#### Exercise requirements:
In the records below, find the line containing "Open the Name column filter icon". Output it and every line after it to the end, unchanged, with no pictures.

#### Exercise data:
§
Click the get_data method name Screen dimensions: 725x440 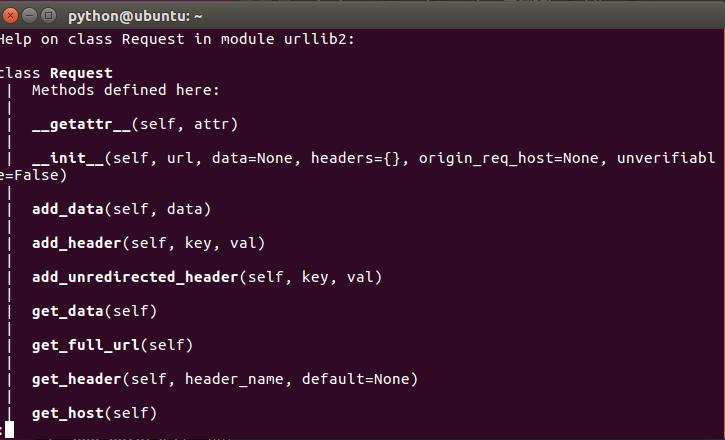67,311
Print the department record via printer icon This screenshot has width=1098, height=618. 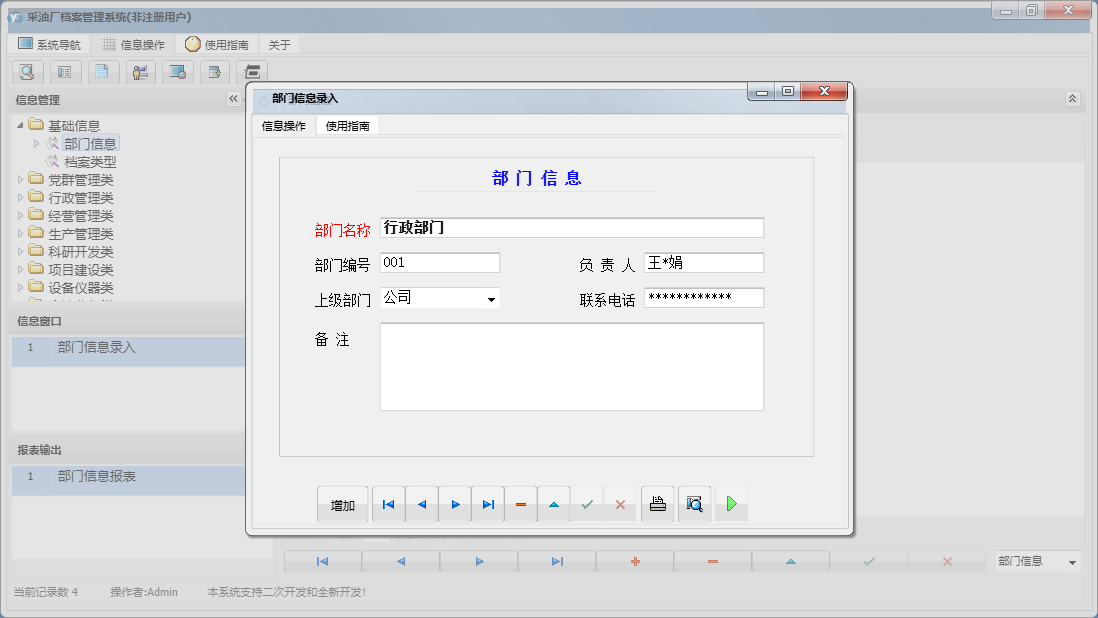657,504
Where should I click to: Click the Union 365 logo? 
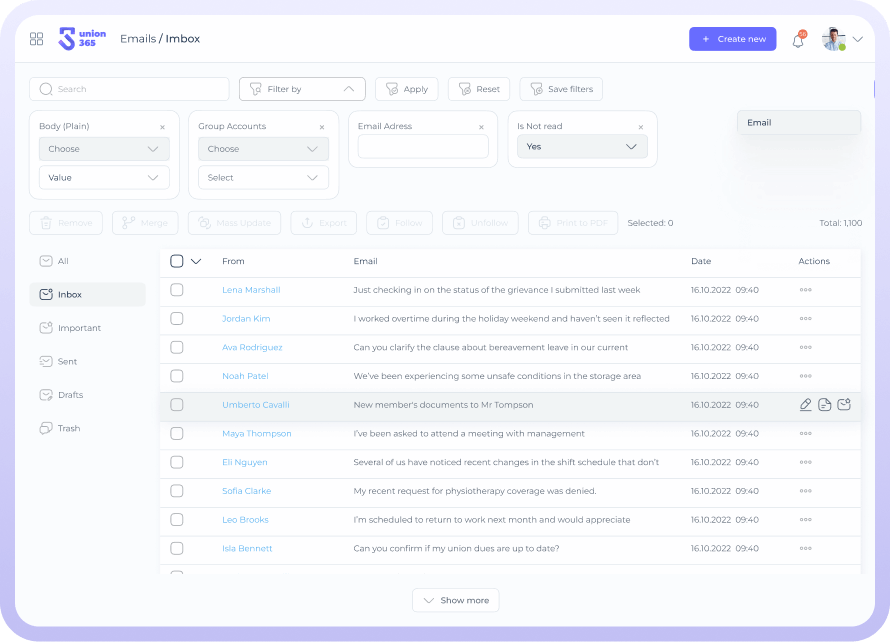[82, 39]
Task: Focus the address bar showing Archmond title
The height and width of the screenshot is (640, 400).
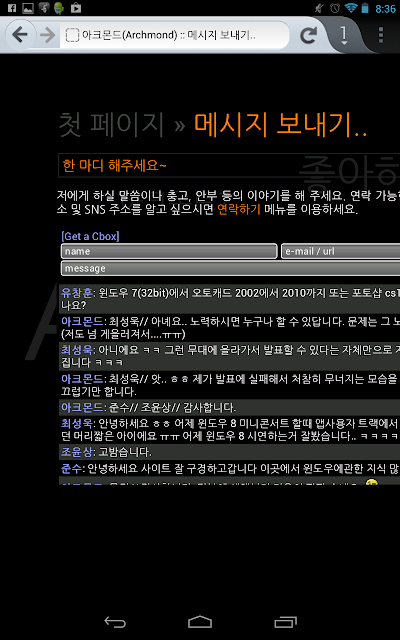Action: coord(175,36)
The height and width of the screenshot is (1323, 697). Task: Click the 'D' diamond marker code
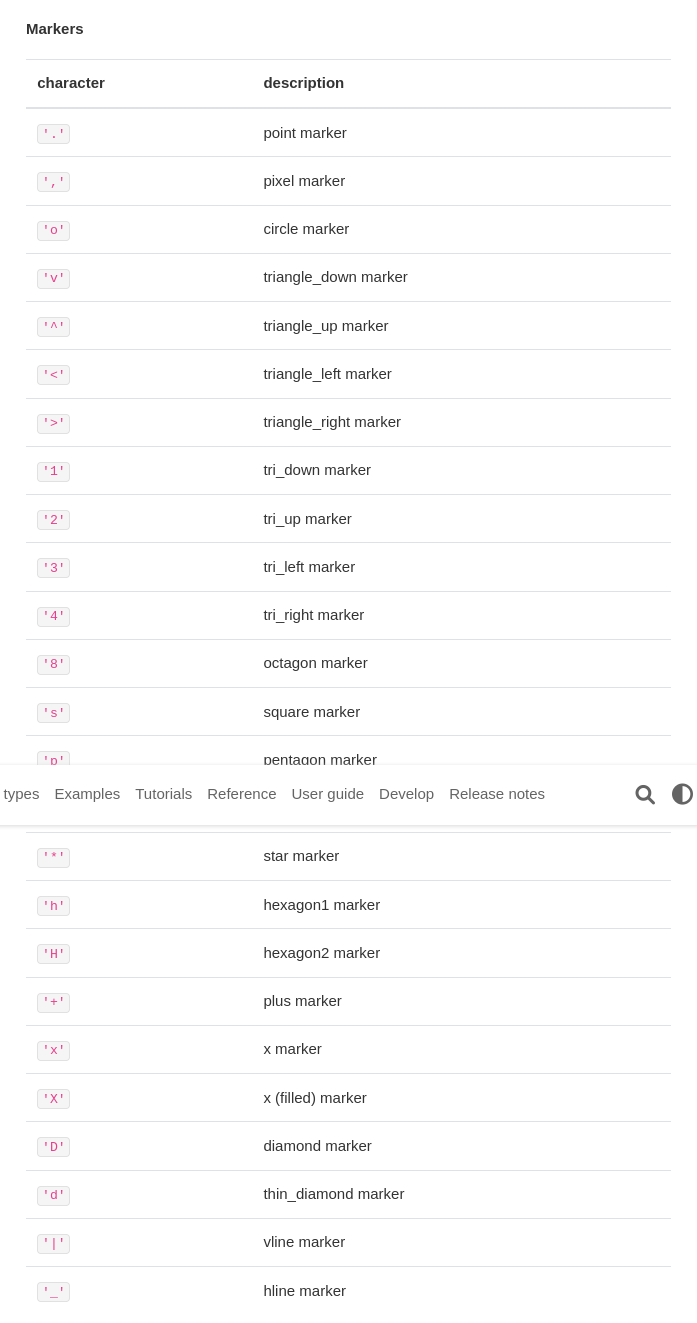point(54,1147)

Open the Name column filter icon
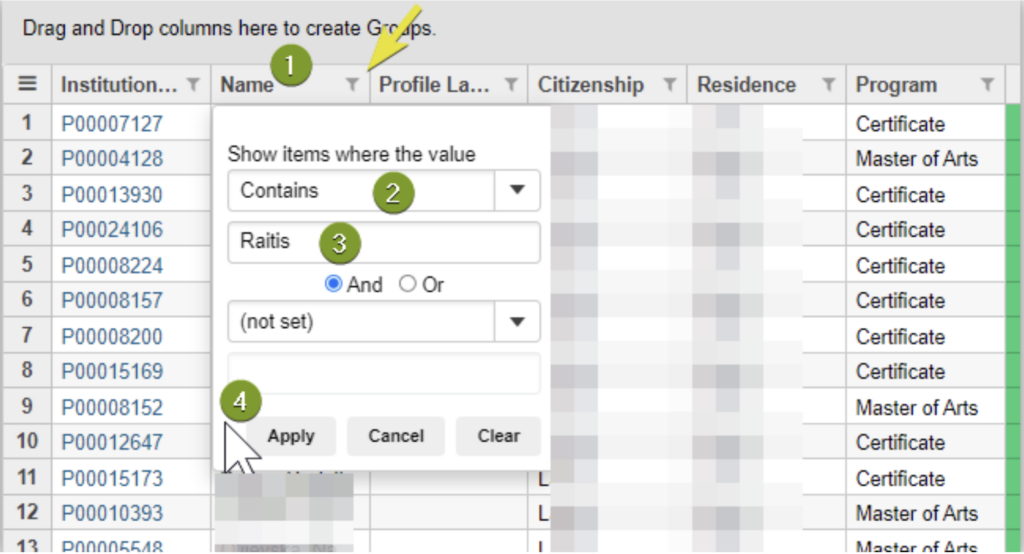pyautogui.click(x=352, y=84)
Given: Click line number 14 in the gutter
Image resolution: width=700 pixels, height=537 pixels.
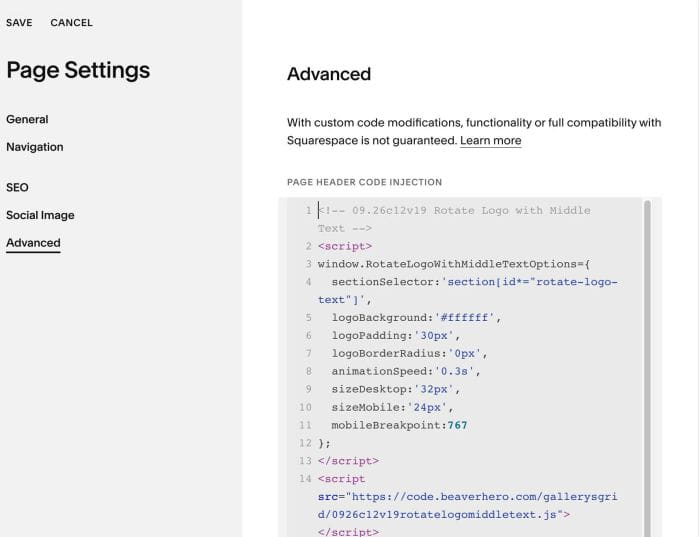Looking at the screenshot, I should (x=305, y=479).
§
#### Written reply:
Open the Name column filter icon
pyautogui.click(x=352, y=84)
Given: Click line number 14 in the gutter
Image resolution: width=700 pixels, height=537 pixels.
Looking at the screenshot, I should (x=305, y=479).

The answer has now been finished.